AA: – To prawda, że on ciągle zmienia zdanie, mówi różne rzeczy o aborcji czy o wojnie w Iraku, i gdy zostanie prezydentem może wybrać łagodniejsze opcje. Ale jest kilka tematów, którymi zawsze się interesował. Zawsze był sceptyczny wobec NATO i od lat nie ukrywał podziwu dla dyktatorów, a zwłaszcza dla prezydenta Putina, o którym mówił przychylnie bardzo wiele razy. Możliwe, że amerykańskie instytucje polityczne i wojsko ograniczą go i nie dopuszczą do zniszczenia NATO czy nawiązania specjalnych stosunków z Rosją. Ale o ile w wielu sprawach z łatwością zmieniał zdanie, o tyle w tych dwóch – szkodliwości wolnego handlu i Putina – pozostawał spójny.

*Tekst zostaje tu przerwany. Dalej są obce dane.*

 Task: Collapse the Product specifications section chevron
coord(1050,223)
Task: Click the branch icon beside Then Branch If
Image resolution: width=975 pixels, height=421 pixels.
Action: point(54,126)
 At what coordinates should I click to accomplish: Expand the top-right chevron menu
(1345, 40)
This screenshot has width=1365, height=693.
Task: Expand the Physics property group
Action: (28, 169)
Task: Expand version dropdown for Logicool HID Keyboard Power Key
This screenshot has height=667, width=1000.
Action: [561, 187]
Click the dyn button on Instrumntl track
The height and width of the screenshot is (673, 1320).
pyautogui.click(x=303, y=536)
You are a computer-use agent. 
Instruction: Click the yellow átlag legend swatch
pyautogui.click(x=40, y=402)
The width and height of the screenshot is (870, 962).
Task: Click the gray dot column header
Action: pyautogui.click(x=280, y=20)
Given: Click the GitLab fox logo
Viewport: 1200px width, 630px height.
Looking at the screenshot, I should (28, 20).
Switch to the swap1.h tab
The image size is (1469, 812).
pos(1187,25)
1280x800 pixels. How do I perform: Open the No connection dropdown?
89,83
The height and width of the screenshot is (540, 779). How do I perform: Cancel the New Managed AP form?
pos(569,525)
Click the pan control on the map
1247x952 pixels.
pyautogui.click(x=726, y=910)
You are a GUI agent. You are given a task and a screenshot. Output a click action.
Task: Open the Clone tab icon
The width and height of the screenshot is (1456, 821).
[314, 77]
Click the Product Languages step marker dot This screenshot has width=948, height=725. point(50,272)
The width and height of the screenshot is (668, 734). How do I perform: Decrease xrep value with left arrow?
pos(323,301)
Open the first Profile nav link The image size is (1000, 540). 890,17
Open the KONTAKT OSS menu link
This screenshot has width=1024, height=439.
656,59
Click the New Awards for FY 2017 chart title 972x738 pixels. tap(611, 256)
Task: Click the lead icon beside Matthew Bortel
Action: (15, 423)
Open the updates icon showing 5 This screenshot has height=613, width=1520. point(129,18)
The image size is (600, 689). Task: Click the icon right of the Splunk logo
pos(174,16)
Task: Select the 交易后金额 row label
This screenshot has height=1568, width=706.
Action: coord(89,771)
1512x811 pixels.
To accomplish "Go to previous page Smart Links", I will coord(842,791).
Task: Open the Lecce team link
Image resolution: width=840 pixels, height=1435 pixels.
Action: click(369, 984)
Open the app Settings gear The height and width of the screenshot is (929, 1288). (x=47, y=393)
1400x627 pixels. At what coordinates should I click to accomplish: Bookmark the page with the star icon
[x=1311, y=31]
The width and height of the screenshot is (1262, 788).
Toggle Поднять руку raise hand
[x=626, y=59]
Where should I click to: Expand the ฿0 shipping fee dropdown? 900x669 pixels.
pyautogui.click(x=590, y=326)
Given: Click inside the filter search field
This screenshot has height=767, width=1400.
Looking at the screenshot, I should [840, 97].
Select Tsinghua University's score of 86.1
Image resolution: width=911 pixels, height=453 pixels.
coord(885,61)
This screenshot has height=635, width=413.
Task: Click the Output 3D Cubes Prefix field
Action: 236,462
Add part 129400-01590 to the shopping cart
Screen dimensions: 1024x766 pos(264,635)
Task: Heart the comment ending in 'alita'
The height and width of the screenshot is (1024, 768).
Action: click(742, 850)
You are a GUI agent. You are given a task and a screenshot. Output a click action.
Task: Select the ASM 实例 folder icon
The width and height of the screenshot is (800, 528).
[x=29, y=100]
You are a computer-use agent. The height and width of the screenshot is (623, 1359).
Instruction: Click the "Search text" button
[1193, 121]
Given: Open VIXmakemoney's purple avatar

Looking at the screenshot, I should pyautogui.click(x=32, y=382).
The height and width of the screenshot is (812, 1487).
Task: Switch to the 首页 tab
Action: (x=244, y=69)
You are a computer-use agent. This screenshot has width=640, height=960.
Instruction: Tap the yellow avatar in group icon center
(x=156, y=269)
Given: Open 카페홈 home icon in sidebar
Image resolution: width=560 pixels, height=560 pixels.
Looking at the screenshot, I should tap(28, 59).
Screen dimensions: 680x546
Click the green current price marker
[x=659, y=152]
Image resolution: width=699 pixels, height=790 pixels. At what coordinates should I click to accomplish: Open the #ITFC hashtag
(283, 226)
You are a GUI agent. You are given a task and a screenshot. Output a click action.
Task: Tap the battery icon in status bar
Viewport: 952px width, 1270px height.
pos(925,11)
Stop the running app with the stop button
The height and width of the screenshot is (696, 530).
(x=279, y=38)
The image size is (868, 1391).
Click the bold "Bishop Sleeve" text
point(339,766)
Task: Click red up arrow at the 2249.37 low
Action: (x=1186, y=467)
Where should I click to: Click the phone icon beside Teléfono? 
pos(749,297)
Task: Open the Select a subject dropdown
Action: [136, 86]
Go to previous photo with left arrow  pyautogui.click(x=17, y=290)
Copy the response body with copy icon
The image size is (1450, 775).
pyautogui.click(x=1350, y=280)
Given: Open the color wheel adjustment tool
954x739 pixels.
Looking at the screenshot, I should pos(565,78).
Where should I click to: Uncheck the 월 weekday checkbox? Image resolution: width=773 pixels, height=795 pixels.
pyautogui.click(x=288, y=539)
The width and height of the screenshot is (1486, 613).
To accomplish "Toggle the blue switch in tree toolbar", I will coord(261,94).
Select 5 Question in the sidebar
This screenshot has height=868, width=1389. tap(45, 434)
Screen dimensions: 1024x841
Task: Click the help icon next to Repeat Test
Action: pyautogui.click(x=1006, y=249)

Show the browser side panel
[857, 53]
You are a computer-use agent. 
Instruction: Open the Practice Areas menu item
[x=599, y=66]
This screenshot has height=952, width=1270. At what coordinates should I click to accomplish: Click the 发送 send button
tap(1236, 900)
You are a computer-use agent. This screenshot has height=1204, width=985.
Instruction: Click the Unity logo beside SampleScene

Radek Sikorski: – Pan mówi, że są dwie szkoły: jedna – nie będzie tak źle, bo on się dostosuje, a druga – że pozostaje groźny. Ale ja widzę trzecią: że będzie jeszcze gorzej. Publicznie i bardzo jasno ostrzegałem przed powrotem rządów Jarosława Kaczyńskiego i Prawa i Sprawiedliwości w Polsce, bo uważałem, że w ciągu pół roku zrujnuje pozycję międzynarodową Polski. Ale że złamie konstytucję, sparaliżuje Trybunał Konstytucyjny, zlikwiduje służbę cywilną, przejmie media publiczne i zrobi z nich swoją tubę propagandową – tego nie przewidziałem. Jest gorzej, niż nawet ja prorokowałem.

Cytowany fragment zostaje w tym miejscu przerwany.